(Entries on finding words and elements)
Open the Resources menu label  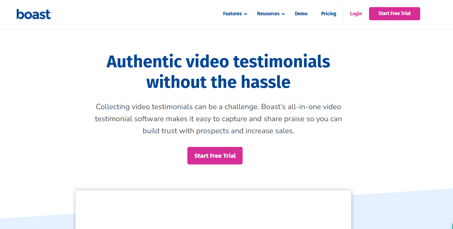(x=268, y=14)
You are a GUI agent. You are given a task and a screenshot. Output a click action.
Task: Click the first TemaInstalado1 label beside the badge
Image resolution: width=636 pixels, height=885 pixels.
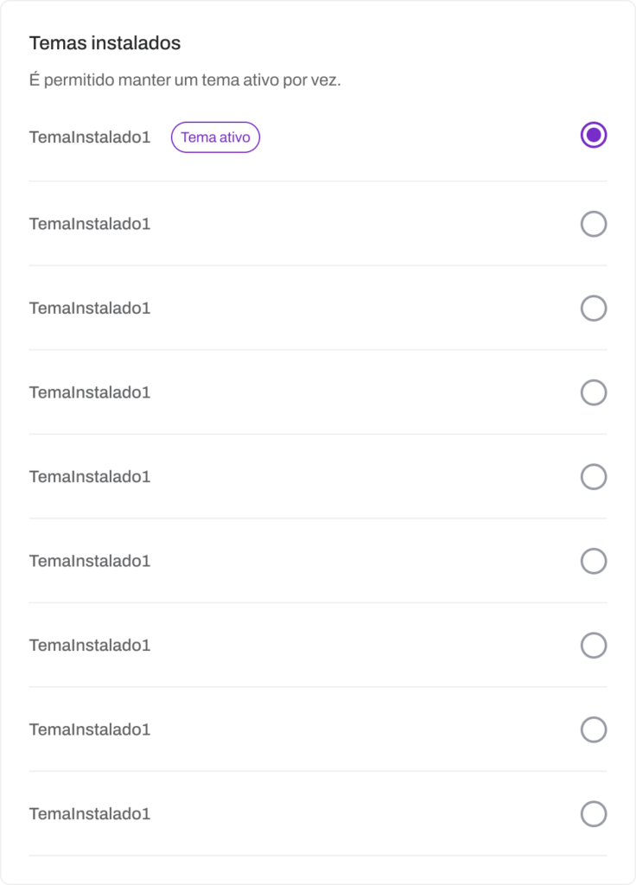tap(90, 137)
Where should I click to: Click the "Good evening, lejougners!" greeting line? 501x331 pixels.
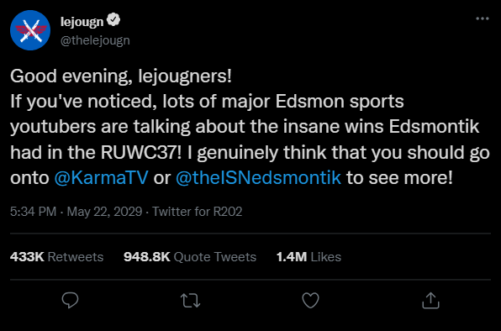click(121, 76)
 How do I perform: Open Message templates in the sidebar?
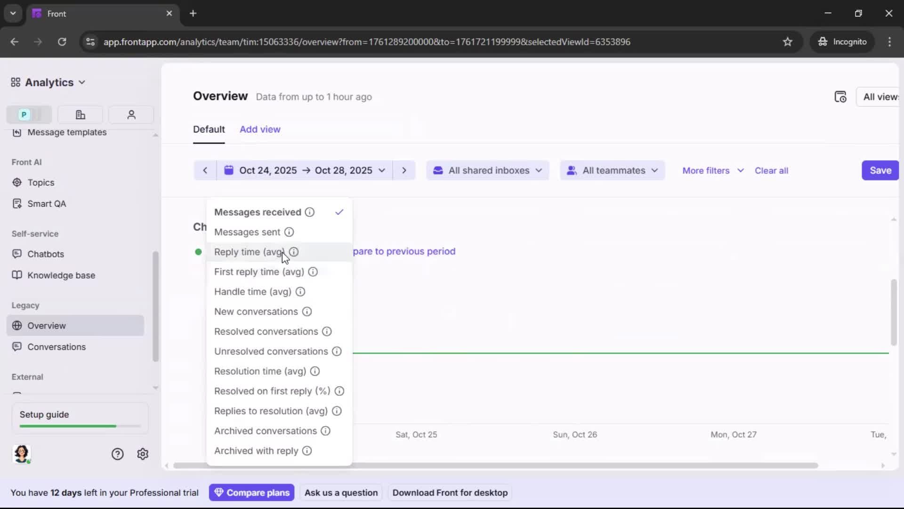[x=66, y=133]
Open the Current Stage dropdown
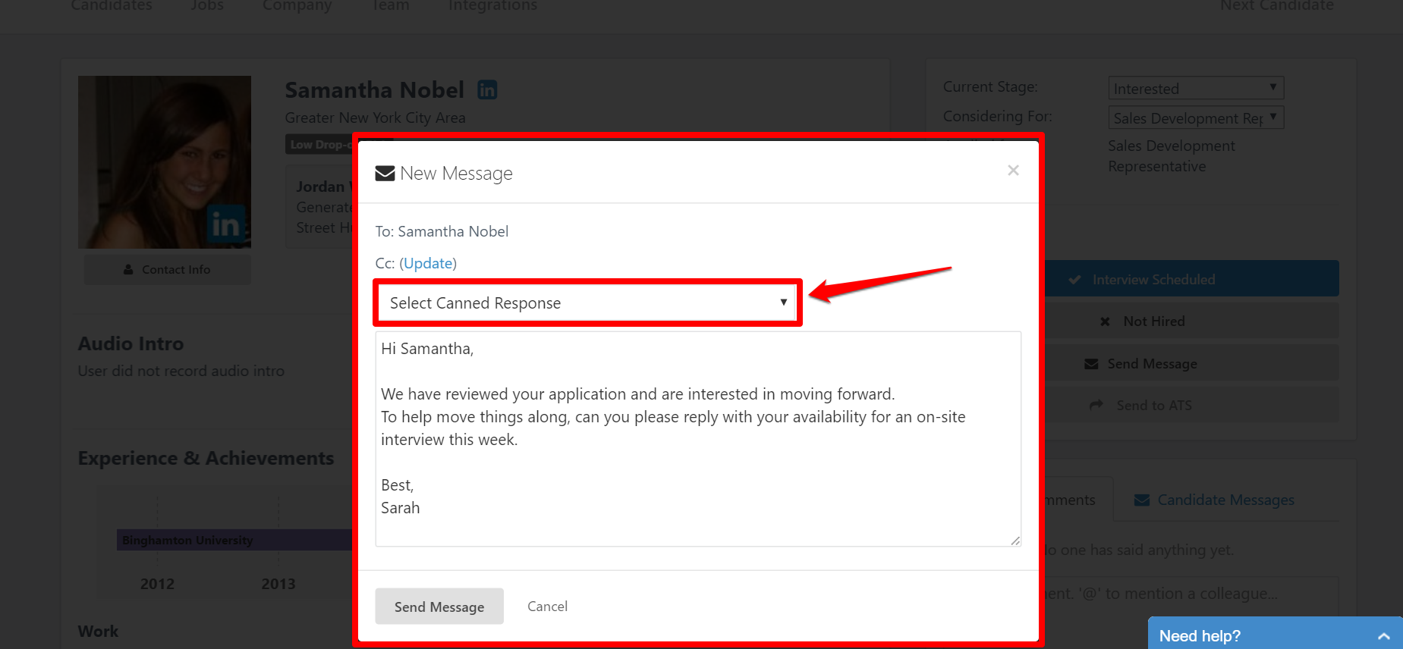Image resolution: width=1403 pixels, height=649 pixels. 1195,89
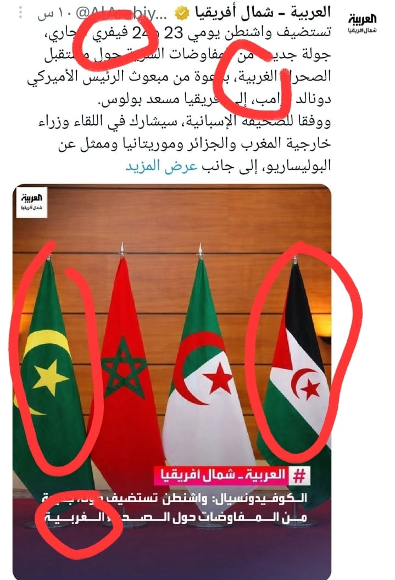Screen dimensions: 395x580
Task: Open the Al Arabiya profile avatar
Action: point(362,23)

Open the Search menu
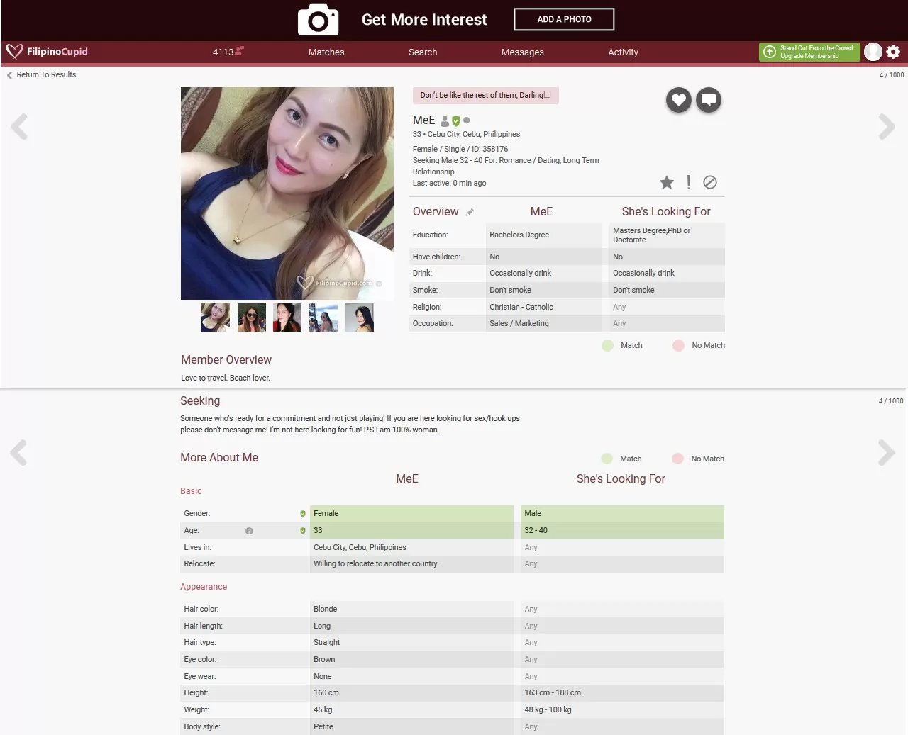tap(422, 52)
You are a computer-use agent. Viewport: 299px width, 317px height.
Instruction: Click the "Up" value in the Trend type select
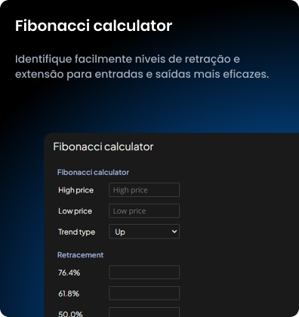tap(120, 232)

Given task.
Put the lines from the one containing "Open the Search menu" through the end of the records into a JSON list of strings, one string per line, with blank lines left out. Leave the pictures out of the answer.

Answer to the problem.
[
  "Open the Search menu",
  "tap(422, 52)",
  "You are a computer-use agent. Viewport: 299px width, 317px height.",
  "Instruction: Click the \"Up\" value in the Trend type select",
  "tap(120, 232)"
]